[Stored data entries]
━━━

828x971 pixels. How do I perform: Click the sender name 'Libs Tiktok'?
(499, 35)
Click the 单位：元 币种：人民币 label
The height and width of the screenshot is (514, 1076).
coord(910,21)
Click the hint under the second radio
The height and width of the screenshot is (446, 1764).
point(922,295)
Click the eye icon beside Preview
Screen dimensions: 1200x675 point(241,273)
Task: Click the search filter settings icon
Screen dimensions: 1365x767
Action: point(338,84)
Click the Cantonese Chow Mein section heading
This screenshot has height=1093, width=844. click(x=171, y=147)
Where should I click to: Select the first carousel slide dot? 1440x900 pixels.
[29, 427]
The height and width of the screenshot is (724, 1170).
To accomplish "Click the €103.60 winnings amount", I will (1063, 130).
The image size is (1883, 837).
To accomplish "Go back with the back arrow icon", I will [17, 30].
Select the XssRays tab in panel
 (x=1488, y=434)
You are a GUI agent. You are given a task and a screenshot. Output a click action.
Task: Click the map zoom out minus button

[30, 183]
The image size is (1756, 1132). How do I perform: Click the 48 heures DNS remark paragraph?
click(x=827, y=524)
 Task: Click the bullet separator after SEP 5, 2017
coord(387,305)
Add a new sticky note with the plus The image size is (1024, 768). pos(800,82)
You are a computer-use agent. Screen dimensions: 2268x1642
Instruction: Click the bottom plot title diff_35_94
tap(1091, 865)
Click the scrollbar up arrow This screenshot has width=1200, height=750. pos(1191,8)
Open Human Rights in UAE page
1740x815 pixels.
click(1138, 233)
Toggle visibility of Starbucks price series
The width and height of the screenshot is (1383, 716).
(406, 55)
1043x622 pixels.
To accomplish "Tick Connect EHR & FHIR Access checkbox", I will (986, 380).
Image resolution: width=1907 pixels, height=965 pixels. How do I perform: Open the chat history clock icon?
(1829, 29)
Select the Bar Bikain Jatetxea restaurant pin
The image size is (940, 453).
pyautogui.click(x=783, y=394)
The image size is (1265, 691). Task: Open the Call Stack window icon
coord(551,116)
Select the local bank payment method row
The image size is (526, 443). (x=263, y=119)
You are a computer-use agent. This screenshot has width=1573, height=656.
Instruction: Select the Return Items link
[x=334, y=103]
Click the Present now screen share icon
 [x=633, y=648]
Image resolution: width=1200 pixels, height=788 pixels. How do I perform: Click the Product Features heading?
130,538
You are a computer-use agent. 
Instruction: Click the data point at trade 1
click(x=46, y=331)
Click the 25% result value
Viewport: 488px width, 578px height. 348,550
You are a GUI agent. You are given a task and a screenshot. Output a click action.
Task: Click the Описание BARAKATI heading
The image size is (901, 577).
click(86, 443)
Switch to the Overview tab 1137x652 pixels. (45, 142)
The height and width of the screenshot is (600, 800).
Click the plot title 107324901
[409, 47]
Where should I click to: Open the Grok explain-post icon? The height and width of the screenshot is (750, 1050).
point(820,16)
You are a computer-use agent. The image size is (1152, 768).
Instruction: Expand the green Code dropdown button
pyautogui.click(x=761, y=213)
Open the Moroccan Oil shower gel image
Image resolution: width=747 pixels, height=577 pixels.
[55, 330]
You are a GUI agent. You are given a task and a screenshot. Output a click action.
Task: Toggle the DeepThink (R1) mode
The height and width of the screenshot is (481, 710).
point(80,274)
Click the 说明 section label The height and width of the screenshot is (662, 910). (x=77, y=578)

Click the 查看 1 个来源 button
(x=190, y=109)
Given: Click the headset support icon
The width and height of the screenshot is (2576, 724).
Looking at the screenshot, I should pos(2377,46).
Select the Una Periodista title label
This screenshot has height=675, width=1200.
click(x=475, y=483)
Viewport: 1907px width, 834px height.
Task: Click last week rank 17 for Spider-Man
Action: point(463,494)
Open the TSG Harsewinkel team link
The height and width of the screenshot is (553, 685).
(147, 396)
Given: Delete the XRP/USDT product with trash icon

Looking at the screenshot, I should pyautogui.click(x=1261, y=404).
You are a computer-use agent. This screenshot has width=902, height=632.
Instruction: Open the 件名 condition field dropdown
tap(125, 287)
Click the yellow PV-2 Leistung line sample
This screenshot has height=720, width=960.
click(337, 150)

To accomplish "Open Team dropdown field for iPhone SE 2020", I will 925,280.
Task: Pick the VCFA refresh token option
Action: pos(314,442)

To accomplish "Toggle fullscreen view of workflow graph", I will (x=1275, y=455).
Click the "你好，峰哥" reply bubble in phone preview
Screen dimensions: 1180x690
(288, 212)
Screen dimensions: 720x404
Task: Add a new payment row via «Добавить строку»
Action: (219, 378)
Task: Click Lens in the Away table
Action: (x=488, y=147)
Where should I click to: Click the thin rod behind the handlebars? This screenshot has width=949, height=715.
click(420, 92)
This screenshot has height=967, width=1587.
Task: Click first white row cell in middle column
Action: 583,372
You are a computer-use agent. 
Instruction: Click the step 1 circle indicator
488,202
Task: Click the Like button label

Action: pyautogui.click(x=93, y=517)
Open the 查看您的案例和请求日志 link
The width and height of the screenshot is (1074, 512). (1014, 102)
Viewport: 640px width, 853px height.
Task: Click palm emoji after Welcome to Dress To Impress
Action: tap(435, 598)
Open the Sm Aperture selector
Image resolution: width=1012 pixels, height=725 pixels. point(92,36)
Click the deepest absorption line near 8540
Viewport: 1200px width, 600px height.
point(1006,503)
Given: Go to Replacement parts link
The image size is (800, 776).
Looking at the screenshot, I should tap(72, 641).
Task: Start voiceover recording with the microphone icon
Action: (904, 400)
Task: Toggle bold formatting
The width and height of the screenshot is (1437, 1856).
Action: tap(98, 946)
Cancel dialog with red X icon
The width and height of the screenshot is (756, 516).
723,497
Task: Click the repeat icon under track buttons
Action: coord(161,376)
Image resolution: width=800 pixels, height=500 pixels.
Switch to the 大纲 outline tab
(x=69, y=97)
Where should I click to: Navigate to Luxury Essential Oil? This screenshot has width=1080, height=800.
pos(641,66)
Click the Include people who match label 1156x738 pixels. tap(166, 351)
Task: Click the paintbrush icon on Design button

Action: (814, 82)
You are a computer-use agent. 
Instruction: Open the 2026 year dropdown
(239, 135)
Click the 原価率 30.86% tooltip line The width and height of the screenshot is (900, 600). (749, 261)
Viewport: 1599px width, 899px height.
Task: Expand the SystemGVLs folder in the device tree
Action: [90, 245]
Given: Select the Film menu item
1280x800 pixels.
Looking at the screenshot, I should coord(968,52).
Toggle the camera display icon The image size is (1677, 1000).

━━━

Goal of the exercise> All of the data above is to be transcribed without alteration.

Finished task>
828x971 pixels. How do I perform: Click the sender name 'Libs Tiktok'?
(499, 35)
Click the 单位：元 币种：人民币 label
The height and width of the screenshot is (514, 1076).
coord(910,21)
Click the hint under the second radio
The height and width of the screenshot is (446, 1764).
point(922,295)
Click the eye icon beside Preview
Screen dimensions: 1200x675 point(241,273)
Task: Click the search filter settings icon
Screen dimensions: 1365x767
Action: point(338,84)
Click the Cantonese Chow Mein section heading
This screenshot has height=1093, width=844. click(x=171, y=147)
Where should I click to: Select the first carousel slide dot? 1440x900 pixels.
[29, 427]
The height and width of the screenshot is (724, 1170).
To accomplish "Click the €103.60 winnings amount", I will (1063, 130).
The image size is (1883, 837).
To accomplish "Go back with the back arrow icon", I will [17, 30].
Select the XssRays tab in panel
 (x=1488, y=434)
You are a GUI agent. You are given a task and a screenshot. Output a click action.
Task: Click the map zoom out minus button

[30, 183]
The image size is (1756, 1132). How do I perform: Click the 48 heures DNS remark paragraph?
click(x=827, y=524)
 Task: Click the bullet separator after SEP 5, 2017
coord(387,305)
Add a new sticky note with the plus The image size is (1024, 768). pos(800,82)
You are a computer-use agent. Screen dimensions: 2268x1642
Instruction: Click the bottom plot title diff_35_94
tap(1091, 865)
Click the scrollbar up arrow This screenshot has width=1200, height=750. pos(1191,8)
Open Human Rights in UAE page
1740x815 pixels.
click(1138, 233)
Toggle visibility of Starbucks price series
The width and height of the screenshot is (1383, 716).
(406, 55)
1043x622 pixels.
To accomplish "Tick Connect EHR & FHIR Access checkbox", I will (986, 380).
Image resolution: width=1907 pixels, height=965 pixels. How do I perform: Open the chat history clock icon?
(1829, 29)
Select the Bar Bikain Jatetxea restaurant pin
The image size is (940, 453).
pyautogui.click(x=783, y=394)
The image size is (1265, 691). Task: Open the Call Stack window icon
coord(551,116)
Select the local bank payment method row
The image size is (526, 443). (x=263, y=119)
You are a computer-use agent. This screenshot has width=1573, height=656.
Instruction: Select the Return Items link
[x=334, y=103]
Click the Present now screen share icon
 [x=633, y=648]
Image resolution: width=1200 pixels, height=788 pixels. How do I perform: Click the Product Features heading?
130,538
You are a computer-use agent. 
Instruction: Click the data point at trade 1
click(x=46, y=331)
Click the 25% result value
Viewport: 488px width, 578px height. 348,550
You are a GUI agent. You are given a task and a screenshot. Output a click action.
Task: Click the Описание BARAKATI heading
The image size is (901, 577).
click(86, 443)
Switch to the Overview tab 1137x652 pixels. (45, 142)
The height and width of the screenshot is (600, 800).
Click the plot title 107324901
[409, 47]
Where should I click to: Open the Grok explain-post icon? The height and width of the screenshot is (750, 1050).
point(820,16)
You are a computer-use agent. The image size is (1152, 768).
Instruction: Expand the green Code dropdown button
pyautogui.click(x=761, y=213)
Open the Moroccan Oil shower gel image
Image resolution: width=747 pixels, height=577 pixels.
[55, 330]
You are a GUI agent. You are given a task and a screenshot. Output a click action.
Task: Toggle the DeepThink (R1) mode
The height and width of the screenshot is (481, 710).
point(80,274)
Click the 说明 section label The height and width of the screenshot is (662, 910). (x=77, y=578)

Click the 查看 1 个来源 button
(x=190, y=109)
Given: Click the headset support icon
The width and height of the screenshot is (2576, 724).
Looking at the screenshot, I should pos(2377,46).
Select the Una Periodista title label
This screenshot has height=675, width=1200.
click(x=475, y=483)
Viewport: 1907px width, 834px height.
Task: Click last week rank 17 for Spider-Man
Action: point(463,494)
Open the TSG Harsewinkel team link
The height and width of the screenshot is (553, 685).
(147, 396)
Given: Delete the XRP/USDT product with trash icon

Looking at the screenshot, I should pyautogui.click(x=1261, y=404).
You are a computer-use agent. This screenshot has width=902, height=632.
Instruction: Open the 件名 condition field dropdown
tap(125, 287)
Click the yellow PV-2 Leistung line sample
This screenshot has height=720, width=960.
click(337, 150)

To accomplish "Open Team dropdown field for iPhone SE 2020", I will 925,280.
Task: Pick the VCFA refresh token option
Action: pos(314,442)

To accomplish "Toggle fullscreen view of workflow graph", I will (x=1275, y=455).
Click the "你好，峰哥" reply bubble in phone preview
Screen dimensions: 1180x690
(288, 212)
Screen dimensions: 720x404
Task: Add a new payment row via «Добавить строку»
Action: (219, 378)
Task: Click Lens in the Away table
Action: (x=488, y=147)
Where should I click to: Click the thin rod behind the handlebars? This screenshot has width=949, height=715.
click(420, 92)
This screenshot has height=967, width=1587.
Task: Click first white row cell in middle column
Action: 583,372
You are a computer-use agent. 
Instruction: Click the step 1 circle indicator
488,202
Task: Click the Like button label

Action: pyautogui.click(x=93, y=517)
Open the 查看您的案例和请求日志 link
The width and height of the screenshot is (1074, 512). (1014, 102)
Viewport: 640px width, 853px height.
Task: Click palm emoji after Welcome to Dress To Impress
Action: tap(435, 598)
Open the Sm Aperture selector
Image resolution: width=1012 pixels, height=725 pixels. point(92,36)
Click the deepest absorption line near 8540
Viewport: 1200px width, 600px height.
point(1006,503)
Given: Go to Replacement parts link
The image size is (800, 776).
Looking at the screenshot, I should tap(72, 641).
Task: Start voiceover recording with the microphone icon
Action: (904, 400)
Task: Toggle bold formatting
The width and height of the screenshot is (1437, 1856).
Action: tap(98, 946)
Cancel dialog with red X icon
The width and height of the screenshot is (756, 516).
723,497
Task: Click the repeat icon under track buttons
Action: coord(161,376)
Image resolution: width=800 pixels, height=500 pixels.
Switch to the 大纲 outline tab
(x=69, y=97)
Where should I click to: Navigate to Luxury Essential Oil? This screenshot has width=1080, height=800.
pos(641,66)
Click the Include people who match label 1156x738 pixels. tap(166, 351)
Task: Click the paintbrush icon on Design button

Action: (814, 82)
You are a computer-use agent. 
Instruction: Open the 2026 year dropdown
(239, 135)
Click the 原価率 30.86% tooltip line The width and height of the screenshot is (900, 600). (749, 261)
Viewport: 1599px width, 899px height.
Task: Expand the SystemGVLs folder in the device tree
Action: [90, 245]
Given: Select the Film menu item
1280x800 pixels.
Looking at the screenshot, I should coord(968,52).
Toggle the camera display icon The image size is (1677, 1000).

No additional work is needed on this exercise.